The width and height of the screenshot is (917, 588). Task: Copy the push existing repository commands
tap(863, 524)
# # # # # # #
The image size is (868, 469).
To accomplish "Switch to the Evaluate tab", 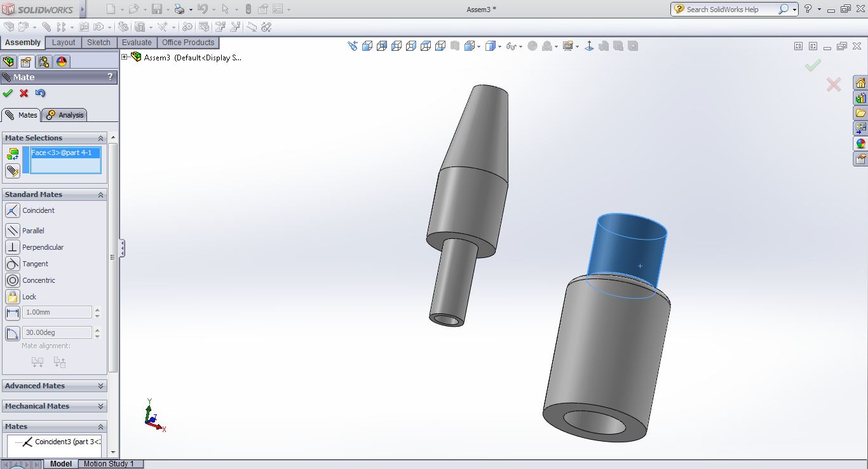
# # # # # # #
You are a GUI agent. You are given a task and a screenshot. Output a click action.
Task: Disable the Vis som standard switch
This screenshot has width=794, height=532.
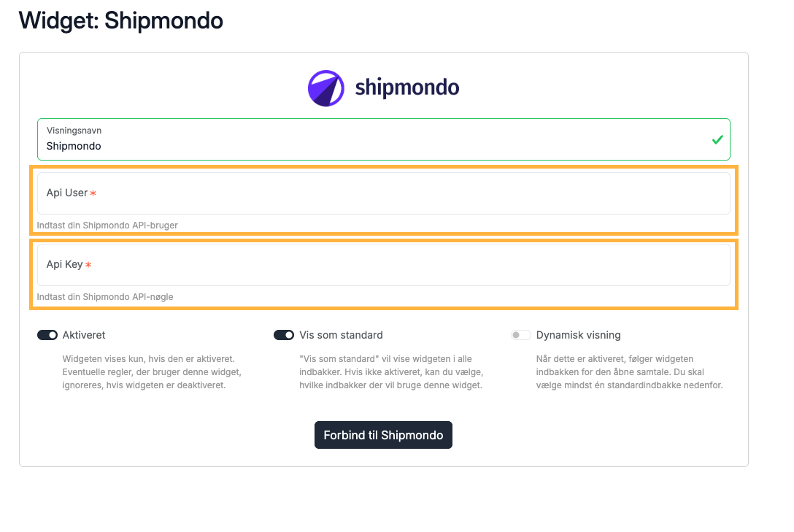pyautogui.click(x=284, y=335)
# # # # # # #
**WHAT THE TASK ASKS**
Could the stretch from the line with "The image size is (868, 469)." through the line with "to the Evaluate" in the listing above be restated word for word, minus the pictures?

**TASK RESPONSE**
The image size is (868, 469).
To accomplish "Switch to the Evaluate tab", 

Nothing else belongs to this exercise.